International

Russian Riddle

Russia believes that sanctions have not made any apparent dent to its economy and hopes the situation will eventually persuade Western governments to withdraw them.

By Khawaja Amer | June 2021

According to Anne Applebaum, a foreign affairs columnist for The Washington Post, “The Russians have a very long record of hacking emails, making secret tapes, or finding what they call ‘Компромат’ or compromising information about somebody, and publishing it at a crucial moment in a political cycle in order to disrupt that cycle. These Kremlin-backed hackers use these leaks for a simple goal: To create confusion about a candidate the Russian government opposes.”

According to an unclassified document released by the intelligence community, Russia wanted Trump to win. Though the main reason for imposing US sanctions against Russia is Kremlin’s attempts to poison the opposition leader Alexei Navalny and the former Russian spy Sergei Skripal and his daughter in 2018. Recently Biden vowed that Russian President Vladimir Putin would “pay a price” for interferring with the 2020 presidential election and authorizing efforts to damage the Biden campaign through covert operations.

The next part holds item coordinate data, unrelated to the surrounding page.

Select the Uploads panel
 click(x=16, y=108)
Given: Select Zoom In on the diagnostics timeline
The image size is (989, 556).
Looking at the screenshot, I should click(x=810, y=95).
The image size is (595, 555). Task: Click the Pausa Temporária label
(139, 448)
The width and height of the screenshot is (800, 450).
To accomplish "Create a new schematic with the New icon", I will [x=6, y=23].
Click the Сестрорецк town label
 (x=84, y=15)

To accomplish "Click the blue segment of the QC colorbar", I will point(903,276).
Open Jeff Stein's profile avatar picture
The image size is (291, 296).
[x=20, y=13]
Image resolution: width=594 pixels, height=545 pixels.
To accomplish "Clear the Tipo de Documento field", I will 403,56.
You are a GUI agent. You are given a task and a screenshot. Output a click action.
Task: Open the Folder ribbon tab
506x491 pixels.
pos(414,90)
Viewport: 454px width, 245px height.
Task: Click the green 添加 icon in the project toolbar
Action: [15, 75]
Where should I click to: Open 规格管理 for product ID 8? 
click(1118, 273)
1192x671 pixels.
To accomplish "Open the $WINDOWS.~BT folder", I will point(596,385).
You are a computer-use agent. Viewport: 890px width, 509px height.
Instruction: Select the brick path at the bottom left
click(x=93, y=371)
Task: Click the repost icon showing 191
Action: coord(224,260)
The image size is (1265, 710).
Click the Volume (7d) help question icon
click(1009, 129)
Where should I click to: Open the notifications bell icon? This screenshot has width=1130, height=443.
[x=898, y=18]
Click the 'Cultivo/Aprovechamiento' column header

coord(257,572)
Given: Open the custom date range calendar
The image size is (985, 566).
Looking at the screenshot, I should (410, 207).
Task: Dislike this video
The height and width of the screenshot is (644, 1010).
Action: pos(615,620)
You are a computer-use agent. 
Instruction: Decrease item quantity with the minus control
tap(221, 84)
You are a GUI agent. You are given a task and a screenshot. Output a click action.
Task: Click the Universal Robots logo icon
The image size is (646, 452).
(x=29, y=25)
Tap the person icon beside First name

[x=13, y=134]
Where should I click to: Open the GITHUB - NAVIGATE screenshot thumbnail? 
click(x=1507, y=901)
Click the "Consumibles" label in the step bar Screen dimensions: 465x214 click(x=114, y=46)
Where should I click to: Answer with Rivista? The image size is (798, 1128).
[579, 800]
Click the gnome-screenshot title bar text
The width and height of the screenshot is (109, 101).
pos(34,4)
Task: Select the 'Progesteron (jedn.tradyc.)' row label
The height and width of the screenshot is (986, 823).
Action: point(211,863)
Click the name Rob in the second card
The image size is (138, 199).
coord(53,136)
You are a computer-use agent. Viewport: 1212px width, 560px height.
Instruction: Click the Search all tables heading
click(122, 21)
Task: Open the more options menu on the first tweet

With this revelation and Joe Biden sitting in the Oval Office, the idea to ramp up sanctions against Russia, which stands accused of deploying hackers, is but obvious. The first sanction against Russia was introduced in March 2014 by the EU, the US and a number of other states in connection with the situation in Crimea and eastern Ukraine. These were individual sanctions against specific people and companies that were not significant to the Russian economy as a whole.

In July 2014, additional sectoral sanctions were imposed limiting foreign financing for leading public banks and oil and gas companies and restricting Russian oil and gas companies’ access to advanced production technologies. In response, Russia imposed an embargo on a large number of agricultural products from Western countries in August 2014. Today, there seems to be no chance of the sanctions being lifted any time soon as there has been a consensus among Western governments in recent years that economic sanctions on Russia are working and need to be extended. At the same time, others in the West criticize the current sanctions as being too weak.

Russia is of the view that the sanctions have not made any apparent dent to its economy dand hopes that the situation will eventually persuade Western governments to withdraw the sanctions. In fact, the Russians believe that sanctions are hitting Western countries harder than Russia itself. Economists, however, believe that the economic sanctions have weakened the Russian economy slightly.

The recent message from President Biden to Russian President Vladimir Putin - let’s talk - is interesting and even encouraging. Political observers term this move as an effort to present an incentive to Russia to come back to the table.